7. If you achieve everything you want you will be the 2,245,234,235th most important person who lived; if you fail at everything you will be the 2,245,234,236th most important. Sometimes, it is valuable to view the world from the vantage of all of human history. There are few great people, whom I define as those who changed the course of civilization, for better or worse. Think about your place in the history of the world. Most of us are not leading the Roman Empire, or contributing to its fall. If all the world’s a stage, we aren’t just players, we are bit players.
8. Don’t compare yourself to your peers. No one took your opportunity. Recently, I was speaking to a college-bound senior. He lamented that he did not get into his top-rank school, and noted that a classmate was selected. “He took my spot,” he mused. The comment is practically unhelpful because time spent thinking of yourself as a victim is time that could be used for productively living your life.

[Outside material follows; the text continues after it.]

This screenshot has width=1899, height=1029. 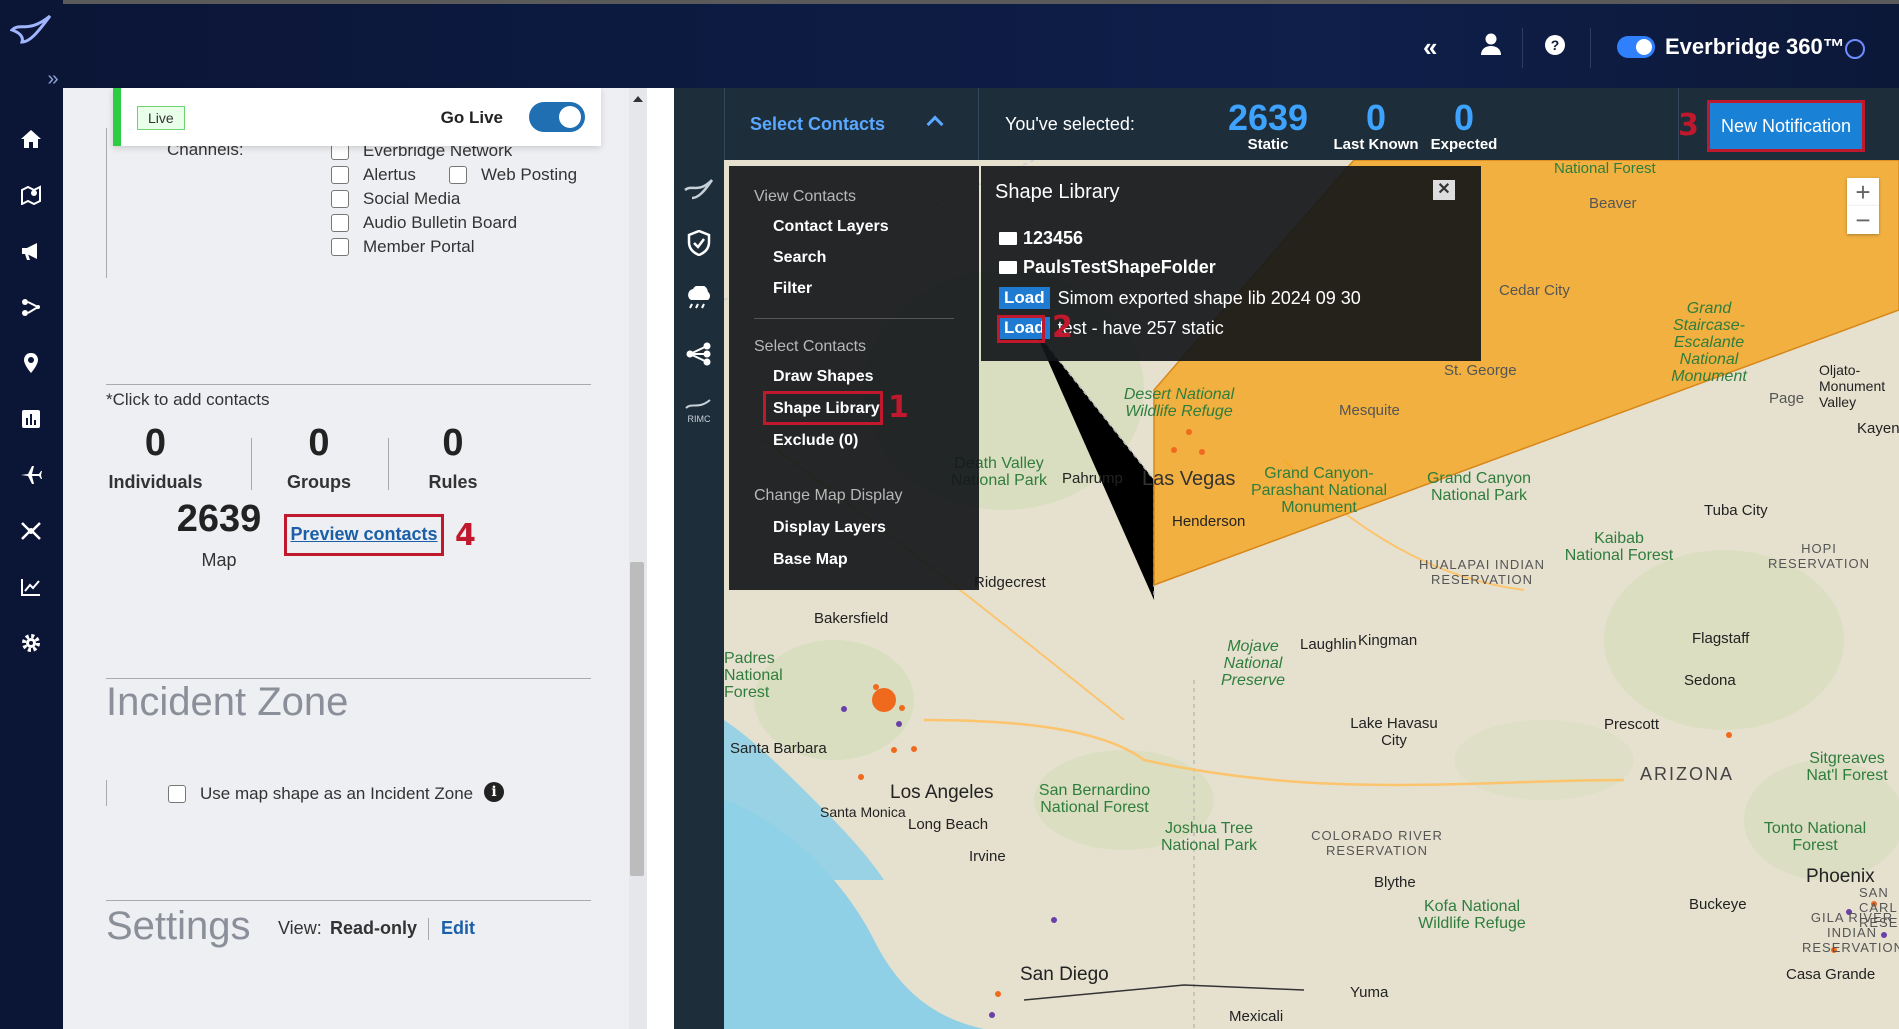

9. When you love what you do, it isn’t work. The opposite of being willing to decline some things you don’t want to do is to acknowledge the sheer pleasure it is to be paid to do some of the things that you do. In the course of human civilization, it is a rare pleasure to wed doing something that you might otherwise do anyway with earning a living for doing it. Thinking about this, and trying to maximize it in your life, may help achieve the elusive balance.
10. Spend less time wanting to be known, and more time having something to say. Like a watched pot, aspiring to be respected is the surest way to never achieve it. Improve yourself internally. Figure out what you have to say. What you believe in. Read more, talk less. If and when you have something to say, say it, and if it doesn’t come, then relax. Authenticity can be spotted from an airplane. We all want to escape the person who aspires to be known, but we can’t get enough of people who have something to say.